* **Directions for this task**:
Your task is to transcribe exactly, and only, the lines running from the one with "The image size is (1052, 439)." to the end of the listing below, inclusive, with every picture left out.

* **Provided material**:

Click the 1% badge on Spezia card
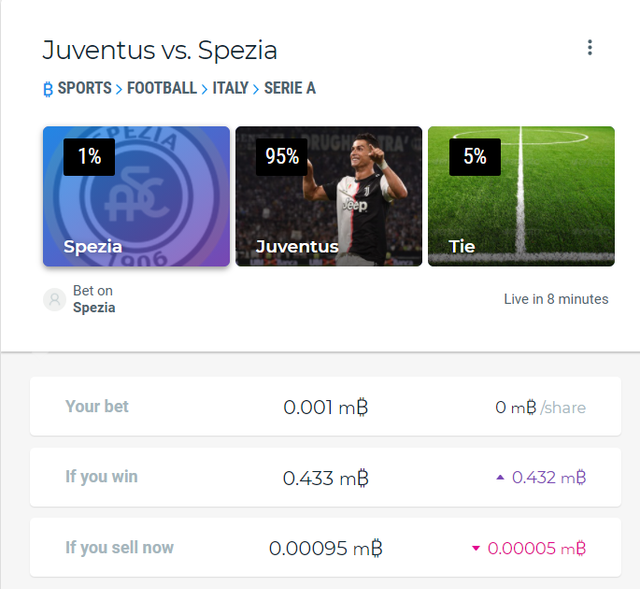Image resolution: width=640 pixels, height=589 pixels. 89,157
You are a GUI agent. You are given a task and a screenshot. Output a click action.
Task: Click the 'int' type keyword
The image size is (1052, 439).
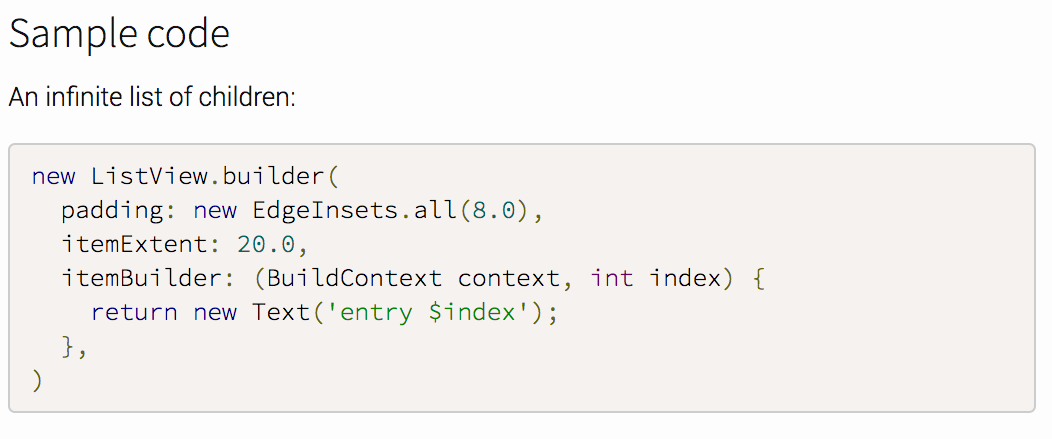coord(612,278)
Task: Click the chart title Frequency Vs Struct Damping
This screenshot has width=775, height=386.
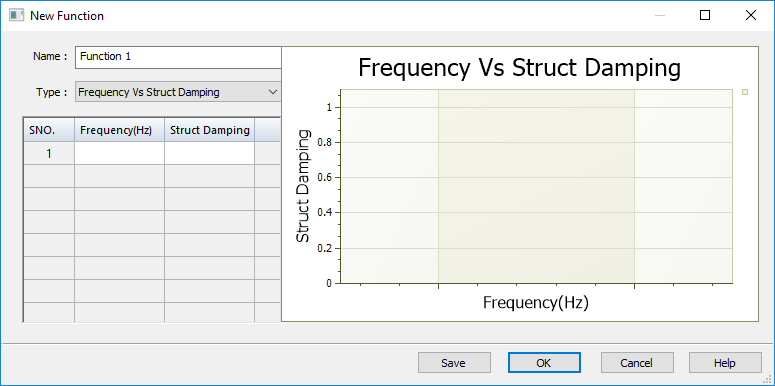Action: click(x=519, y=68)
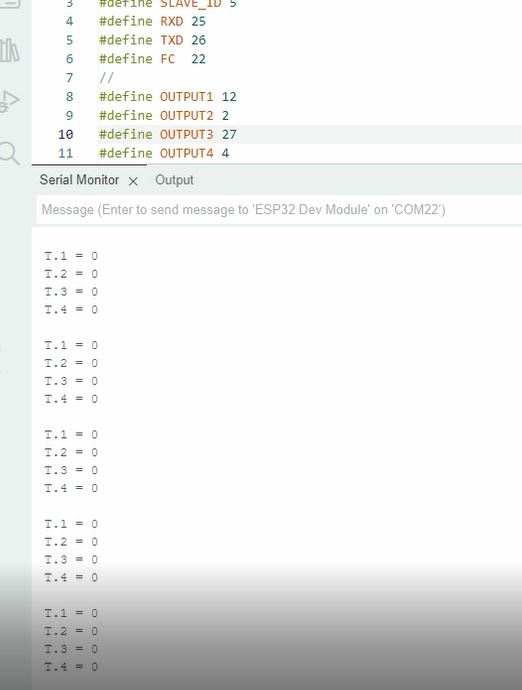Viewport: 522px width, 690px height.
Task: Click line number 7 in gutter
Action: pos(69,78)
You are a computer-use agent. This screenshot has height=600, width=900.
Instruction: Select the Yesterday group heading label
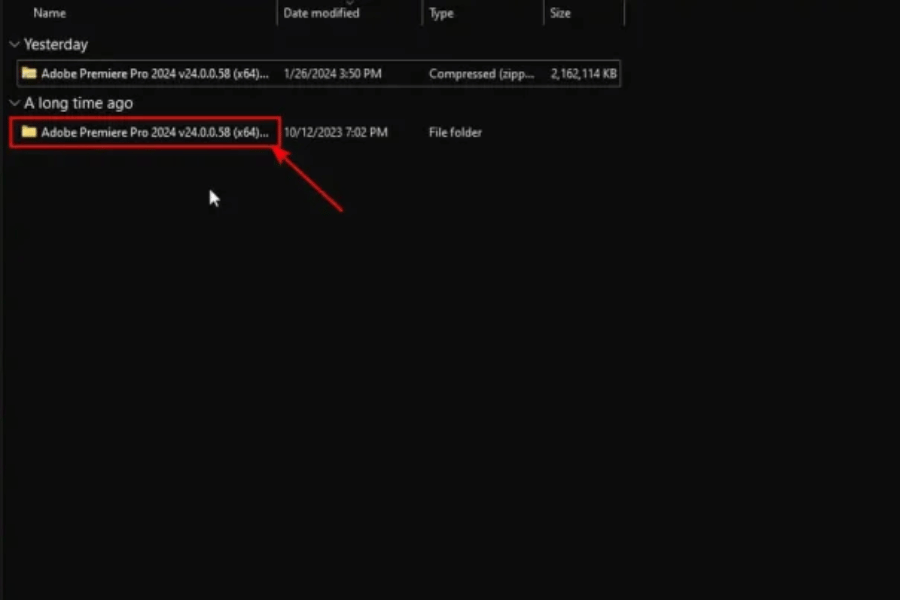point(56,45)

* **Response to the task**:
The image size is (1052, 439).
coord(612,278)
Task: Click the chart title Frequency Vs Struct Damping
This screenshot has width=775, height=386.
Action: click(x=519, y=68)
Viewport: 522px width, 690px height.
Task: Click line number 7 in gutter
Action: pos(69,78)
You are a computer-use agent. This screenshot has height=600, width=900.
Instruction: Select the Yesterday group heading label
point(56,45)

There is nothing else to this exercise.